Every year thousands of Americans experience a spinal cord injury. These injuries can be devastating, causing physical and emotional distress, as well as loss of wages. The following statistics give an overall picture of spinal cord injury in the United States.
Annual number of people who experience a spinal cord injury: About 12,000 new cases of spinal cord injury occur each year. This does not count people who die from a spinal cord injury before reaching the hospital.
Number of Americans living with a spinal cord injury: There are approximately 259,000 people in the U.S. living with a spinal cord injury, but because it is estimation, this number could be higher or lower. As few as 229,000 people or as many as 306,000 Americans may be living with an SCI.
Average age at time of injury: 40.2 years. The average age of injury has increased steadily since the 1970s, in part because the median age in the U.S. has risen over this period.
Injury percentage by gender: 80.9 % males. Most spinal cord injuries occur in males; experts believe this is partially due to males being more likely to engage in risk taking behavior.
Injury percentage by race/ethnicity since 2005:
66.1 % Caucasian
27.1 % African American
Causes by percentage since 2005:
42.1 % motor vehicle accidents
7.6% sports incidents
8.6% other or unknown
Most spinal cord injuries from violence are due to gunshot wounds. The percentage of spinal cord injuries from violence has declined since a peak of 24.8% during the decade ending in 1999. Injuries due to sports have declined over time, while spinal cord injuries due to falls have increased.

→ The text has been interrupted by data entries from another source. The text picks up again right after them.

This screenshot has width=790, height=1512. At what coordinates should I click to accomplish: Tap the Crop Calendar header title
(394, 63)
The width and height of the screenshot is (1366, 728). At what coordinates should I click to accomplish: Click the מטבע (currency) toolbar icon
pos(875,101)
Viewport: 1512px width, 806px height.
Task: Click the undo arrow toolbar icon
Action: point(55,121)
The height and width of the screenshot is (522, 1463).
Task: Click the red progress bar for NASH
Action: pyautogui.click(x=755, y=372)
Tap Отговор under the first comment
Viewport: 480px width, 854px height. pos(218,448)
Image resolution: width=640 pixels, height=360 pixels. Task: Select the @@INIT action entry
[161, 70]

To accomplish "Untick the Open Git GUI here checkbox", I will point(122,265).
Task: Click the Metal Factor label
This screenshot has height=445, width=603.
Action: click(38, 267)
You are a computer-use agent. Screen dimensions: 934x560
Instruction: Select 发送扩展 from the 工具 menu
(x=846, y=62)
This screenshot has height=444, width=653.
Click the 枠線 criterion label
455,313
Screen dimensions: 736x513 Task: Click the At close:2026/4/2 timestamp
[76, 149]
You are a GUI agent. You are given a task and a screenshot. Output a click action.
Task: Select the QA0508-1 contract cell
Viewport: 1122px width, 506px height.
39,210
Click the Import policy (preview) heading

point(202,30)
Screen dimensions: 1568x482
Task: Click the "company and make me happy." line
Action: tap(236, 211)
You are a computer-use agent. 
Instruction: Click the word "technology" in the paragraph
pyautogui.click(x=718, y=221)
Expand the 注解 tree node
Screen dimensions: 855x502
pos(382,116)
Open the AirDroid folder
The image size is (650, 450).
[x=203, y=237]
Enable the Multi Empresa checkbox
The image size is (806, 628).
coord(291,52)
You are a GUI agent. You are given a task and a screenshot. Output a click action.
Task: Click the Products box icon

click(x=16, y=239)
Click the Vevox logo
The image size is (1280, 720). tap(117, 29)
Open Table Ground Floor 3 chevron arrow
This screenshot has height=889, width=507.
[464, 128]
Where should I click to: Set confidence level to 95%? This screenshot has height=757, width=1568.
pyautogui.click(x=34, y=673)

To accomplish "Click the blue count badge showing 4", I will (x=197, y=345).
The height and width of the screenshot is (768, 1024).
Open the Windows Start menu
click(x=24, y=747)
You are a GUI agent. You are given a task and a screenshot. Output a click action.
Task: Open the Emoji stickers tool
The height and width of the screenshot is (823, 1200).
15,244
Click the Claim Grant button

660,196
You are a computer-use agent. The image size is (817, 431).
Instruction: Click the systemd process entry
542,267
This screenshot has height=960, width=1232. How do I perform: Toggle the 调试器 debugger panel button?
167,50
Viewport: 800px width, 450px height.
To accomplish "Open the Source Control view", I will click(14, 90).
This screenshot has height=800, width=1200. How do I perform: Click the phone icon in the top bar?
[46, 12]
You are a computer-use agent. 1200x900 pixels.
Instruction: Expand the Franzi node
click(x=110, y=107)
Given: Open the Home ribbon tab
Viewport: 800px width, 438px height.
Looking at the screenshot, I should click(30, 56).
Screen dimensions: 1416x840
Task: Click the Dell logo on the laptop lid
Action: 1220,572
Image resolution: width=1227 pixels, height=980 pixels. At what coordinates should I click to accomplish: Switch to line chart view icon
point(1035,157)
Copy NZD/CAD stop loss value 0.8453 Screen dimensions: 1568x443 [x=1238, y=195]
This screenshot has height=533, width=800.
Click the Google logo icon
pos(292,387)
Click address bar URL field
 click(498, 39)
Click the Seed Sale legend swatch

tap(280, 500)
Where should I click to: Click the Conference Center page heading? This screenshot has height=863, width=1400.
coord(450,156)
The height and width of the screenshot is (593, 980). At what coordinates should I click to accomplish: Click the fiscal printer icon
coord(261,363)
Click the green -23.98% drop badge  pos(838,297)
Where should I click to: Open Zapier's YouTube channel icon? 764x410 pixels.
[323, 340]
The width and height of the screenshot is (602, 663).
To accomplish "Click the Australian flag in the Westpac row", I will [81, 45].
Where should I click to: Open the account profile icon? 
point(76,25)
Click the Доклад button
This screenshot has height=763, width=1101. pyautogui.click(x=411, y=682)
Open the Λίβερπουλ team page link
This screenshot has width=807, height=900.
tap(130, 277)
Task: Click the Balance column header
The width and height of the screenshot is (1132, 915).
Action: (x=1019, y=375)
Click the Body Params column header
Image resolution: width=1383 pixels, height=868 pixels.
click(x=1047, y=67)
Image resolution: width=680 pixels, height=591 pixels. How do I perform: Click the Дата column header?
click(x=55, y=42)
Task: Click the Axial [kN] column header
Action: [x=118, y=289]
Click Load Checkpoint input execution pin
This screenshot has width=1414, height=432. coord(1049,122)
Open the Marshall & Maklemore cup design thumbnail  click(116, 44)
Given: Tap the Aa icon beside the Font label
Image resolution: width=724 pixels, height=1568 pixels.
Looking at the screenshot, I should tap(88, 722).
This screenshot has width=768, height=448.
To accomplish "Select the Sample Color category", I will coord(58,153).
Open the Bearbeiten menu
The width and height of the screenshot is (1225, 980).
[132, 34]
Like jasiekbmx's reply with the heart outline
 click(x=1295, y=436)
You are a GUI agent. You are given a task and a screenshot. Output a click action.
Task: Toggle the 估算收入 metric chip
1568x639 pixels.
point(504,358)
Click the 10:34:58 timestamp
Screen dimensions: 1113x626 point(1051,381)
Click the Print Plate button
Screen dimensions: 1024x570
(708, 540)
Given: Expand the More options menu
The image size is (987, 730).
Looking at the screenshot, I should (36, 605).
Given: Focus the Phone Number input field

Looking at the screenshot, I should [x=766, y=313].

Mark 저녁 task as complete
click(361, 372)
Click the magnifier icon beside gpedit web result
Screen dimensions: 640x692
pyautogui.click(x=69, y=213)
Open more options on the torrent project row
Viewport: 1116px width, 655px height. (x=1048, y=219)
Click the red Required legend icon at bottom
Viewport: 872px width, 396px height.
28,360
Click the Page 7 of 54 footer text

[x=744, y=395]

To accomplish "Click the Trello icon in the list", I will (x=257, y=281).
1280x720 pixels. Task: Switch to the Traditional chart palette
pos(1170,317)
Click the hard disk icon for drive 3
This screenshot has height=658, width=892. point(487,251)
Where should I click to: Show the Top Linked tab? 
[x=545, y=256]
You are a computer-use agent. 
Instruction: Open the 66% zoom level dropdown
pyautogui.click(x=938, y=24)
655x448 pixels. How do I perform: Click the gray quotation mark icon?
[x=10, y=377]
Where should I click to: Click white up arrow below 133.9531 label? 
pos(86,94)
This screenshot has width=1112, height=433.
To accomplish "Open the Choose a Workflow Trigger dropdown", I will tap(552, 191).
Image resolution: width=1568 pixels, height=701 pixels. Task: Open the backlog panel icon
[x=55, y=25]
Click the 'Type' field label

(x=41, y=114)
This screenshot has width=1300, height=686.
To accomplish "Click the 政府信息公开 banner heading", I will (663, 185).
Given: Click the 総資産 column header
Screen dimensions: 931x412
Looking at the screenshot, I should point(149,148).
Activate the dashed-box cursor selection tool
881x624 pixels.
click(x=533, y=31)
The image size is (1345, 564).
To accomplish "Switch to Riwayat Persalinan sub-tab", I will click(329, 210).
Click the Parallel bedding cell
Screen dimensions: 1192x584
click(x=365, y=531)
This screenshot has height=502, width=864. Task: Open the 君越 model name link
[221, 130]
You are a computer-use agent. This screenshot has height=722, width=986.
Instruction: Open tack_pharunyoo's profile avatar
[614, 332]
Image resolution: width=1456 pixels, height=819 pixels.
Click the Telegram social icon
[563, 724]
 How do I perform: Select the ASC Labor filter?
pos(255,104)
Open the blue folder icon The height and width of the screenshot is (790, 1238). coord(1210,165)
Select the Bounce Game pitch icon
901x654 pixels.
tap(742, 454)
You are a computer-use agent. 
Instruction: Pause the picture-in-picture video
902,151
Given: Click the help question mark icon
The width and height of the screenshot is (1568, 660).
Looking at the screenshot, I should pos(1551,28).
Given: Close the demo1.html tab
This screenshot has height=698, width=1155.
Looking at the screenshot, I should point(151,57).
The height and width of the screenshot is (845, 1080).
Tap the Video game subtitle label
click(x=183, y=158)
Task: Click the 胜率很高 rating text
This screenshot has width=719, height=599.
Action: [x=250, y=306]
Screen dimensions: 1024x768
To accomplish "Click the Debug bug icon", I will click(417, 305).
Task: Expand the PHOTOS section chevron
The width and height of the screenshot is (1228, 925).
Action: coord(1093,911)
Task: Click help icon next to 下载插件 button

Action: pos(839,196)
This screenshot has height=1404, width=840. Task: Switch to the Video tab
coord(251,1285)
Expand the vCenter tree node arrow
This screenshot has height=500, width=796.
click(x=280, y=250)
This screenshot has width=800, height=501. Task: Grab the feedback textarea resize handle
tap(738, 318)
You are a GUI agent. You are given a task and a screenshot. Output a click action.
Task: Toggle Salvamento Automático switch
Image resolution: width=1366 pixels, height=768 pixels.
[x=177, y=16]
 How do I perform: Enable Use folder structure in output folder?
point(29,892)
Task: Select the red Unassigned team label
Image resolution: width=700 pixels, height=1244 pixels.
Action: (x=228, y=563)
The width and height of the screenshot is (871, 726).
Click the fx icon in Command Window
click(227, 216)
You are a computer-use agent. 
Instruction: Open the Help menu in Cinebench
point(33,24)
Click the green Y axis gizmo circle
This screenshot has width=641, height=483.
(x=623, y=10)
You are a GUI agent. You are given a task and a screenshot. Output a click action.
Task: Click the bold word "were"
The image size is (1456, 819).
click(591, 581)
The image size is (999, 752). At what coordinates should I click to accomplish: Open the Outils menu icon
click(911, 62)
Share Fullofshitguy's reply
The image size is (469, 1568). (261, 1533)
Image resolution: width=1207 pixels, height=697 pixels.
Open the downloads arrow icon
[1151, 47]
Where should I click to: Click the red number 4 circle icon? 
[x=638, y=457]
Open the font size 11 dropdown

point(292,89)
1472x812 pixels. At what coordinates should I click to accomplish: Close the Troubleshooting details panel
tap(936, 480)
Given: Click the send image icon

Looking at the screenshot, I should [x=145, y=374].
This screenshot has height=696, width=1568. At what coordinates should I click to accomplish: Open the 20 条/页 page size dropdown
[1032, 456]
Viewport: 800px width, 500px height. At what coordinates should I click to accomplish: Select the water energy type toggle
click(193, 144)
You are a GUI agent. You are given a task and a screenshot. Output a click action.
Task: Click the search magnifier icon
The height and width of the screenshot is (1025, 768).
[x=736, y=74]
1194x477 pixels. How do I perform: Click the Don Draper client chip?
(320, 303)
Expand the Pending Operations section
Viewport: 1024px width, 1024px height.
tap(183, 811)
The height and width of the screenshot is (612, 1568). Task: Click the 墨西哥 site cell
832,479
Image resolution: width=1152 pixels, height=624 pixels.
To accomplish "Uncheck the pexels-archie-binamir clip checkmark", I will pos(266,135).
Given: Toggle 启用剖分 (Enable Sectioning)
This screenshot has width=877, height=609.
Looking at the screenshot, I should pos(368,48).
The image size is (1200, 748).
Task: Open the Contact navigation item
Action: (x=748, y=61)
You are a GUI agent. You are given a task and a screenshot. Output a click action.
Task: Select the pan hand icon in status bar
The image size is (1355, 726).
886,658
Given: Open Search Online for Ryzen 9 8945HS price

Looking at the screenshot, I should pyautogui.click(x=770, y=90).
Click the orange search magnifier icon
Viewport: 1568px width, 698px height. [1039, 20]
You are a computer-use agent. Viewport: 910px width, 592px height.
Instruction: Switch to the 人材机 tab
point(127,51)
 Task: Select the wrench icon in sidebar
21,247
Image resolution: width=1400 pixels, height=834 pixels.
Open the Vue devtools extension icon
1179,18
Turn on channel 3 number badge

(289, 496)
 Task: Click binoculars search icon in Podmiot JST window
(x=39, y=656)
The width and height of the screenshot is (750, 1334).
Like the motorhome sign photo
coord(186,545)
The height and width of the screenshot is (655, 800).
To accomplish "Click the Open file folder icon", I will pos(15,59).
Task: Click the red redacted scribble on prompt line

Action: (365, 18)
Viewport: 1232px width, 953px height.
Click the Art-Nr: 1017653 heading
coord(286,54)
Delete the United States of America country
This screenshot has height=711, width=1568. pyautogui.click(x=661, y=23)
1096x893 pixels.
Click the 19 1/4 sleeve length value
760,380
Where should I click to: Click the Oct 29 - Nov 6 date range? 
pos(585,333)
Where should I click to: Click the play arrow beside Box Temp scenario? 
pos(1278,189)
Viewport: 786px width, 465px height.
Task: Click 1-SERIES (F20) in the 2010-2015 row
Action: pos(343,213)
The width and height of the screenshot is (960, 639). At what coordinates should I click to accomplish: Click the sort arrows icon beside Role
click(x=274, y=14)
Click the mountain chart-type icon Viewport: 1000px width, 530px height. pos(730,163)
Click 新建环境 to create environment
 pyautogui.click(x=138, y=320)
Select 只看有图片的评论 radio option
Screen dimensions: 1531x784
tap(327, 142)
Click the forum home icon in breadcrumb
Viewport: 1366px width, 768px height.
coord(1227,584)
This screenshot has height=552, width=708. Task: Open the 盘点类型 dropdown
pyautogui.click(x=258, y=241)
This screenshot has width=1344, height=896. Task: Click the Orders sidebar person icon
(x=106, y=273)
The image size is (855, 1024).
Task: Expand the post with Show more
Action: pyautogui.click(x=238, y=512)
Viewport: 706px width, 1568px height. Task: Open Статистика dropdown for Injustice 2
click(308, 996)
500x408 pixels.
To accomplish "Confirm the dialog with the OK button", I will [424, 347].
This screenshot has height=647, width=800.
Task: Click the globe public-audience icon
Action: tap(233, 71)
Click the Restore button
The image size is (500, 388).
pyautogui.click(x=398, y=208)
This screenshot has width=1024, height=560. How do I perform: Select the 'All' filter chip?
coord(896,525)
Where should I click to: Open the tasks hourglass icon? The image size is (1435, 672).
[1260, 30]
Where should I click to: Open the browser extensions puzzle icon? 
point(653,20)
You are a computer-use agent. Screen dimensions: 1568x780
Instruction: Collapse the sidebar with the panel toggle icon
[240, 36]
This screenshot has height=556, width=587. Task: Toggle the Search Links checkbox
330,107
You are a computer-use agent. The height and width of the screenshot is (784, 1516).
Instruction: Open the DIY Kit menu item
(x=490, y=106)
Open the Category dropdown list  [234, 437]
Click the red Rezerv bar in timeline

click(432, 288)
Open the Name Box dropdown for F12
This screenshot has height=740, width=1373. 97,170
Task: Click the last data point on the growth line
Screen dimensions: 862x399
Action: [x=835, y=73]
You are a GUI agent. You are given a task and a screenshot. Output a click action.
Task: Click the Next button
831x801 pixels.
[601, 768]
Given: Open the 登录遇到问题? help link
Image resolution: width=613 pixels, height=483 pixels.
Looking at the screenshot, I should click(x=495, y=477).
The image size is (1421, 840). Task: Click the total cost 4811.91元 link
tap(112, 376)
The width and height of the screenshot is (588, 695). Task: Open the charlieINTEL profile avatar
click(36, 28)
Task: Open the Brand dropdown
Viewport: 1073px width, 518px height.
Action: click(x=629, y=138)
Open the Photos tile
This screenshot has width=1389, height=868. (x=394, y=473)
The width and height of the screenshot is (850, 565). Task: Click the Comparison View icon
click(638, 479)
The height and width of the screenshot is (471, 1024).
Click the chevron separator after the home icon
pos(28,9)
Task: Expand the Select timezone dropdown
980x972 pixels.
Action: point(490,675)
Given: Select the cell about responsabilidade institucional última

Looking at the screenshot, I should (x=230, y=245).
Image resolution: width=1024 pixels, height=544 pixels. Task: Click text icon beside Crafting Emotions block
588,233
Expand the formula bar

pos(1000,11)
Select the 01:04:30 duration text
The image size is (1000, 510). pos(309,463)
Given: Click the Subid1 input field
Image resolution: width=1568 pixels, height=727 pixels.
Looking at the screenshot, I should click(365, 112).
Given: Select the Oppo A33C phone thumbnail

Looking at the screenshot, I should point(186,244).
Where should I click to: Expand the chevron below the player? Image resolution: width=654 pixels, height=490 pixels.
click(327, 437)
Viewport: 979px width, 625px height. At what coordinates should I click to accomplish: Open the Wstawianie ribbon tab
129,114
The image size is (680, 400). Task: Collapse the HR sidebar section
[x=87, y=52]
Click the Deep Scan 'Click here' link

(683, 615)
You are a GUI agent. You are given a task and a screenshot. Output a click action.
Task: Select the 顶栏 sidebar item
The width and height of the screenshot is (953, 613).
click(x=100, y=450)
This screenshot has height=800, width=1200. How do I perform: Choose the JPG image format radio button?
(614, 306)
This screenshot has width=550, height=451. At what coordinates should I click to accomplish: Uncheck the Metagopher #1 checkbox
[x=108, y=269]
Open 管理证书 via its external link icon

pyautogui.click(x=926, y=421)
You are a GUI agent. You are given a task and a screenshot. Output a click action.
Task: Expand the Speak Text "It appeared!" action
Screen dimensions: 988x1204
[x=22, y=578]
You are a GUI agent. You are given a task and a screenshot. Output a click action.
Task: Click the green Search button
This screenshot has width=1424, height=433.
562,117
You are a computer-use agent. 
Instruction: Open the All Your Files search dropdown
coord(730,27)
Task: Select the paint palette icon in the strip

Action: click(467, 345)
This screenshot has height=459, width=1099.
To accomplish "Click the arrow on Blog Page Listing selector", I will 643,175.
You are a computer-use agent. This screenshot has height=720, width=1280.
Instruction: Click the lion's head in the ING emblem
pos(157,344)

Neurologic level of injury: An injury to one of the spinal cords eight cervical segments causes quadriplegia (tetraplegia)—loss of all or most function in all four limbs. Injury to the spinal cord’s thoracic, lumbar, or sacral regions causes paraplegia—loss of function of the legs. Complete paralysis means that the person has no voluntary use of the affected limbs; incomplete paralysis means that the person has some voluntary use of the affected limbs.
Neurologic level at hospital discharge:
30.1% incomplete quadriplegia (tetraplegia)
25.6% complete paraplegia
20.4% complete quadriplegia (tetraplegia)
18.4 % incomplete paraplegia.
Length of stay:
Average of 12 days in the hospital
Average of 37 days in rehabilitation center
57.5 % employed at time of injury
11.5 % employed one year after injury
35.4% employed twenty years after injury
Residence after injury:
87.8% in private residences, generally the home prior to injury
6.8% hospitals, group living homes, or other places
5.7 % nursing homes
Marital Status at time of injury:
More than 50% of SCI patients are single at the time of the injury.
The divorce rate is slightly increased over rate for the general population for people who are married at the time of the SCI; it also increases slightly for those who marry after the injury. The likelihood of marriage is slightly decreased from the rate for the general population in people who were not married at the time of the injury.
Cause of death:
The leading causes of death for people with SCIs are pneumonia, pulmonary embolism, and septicemia (infections from any part of the body which have entered the blood stream; also called blood poisoning). Until recently renal failure (kidney failure) was the leading cause of death in people with a spinal cord injury; today, advances in urologic management are saving lives.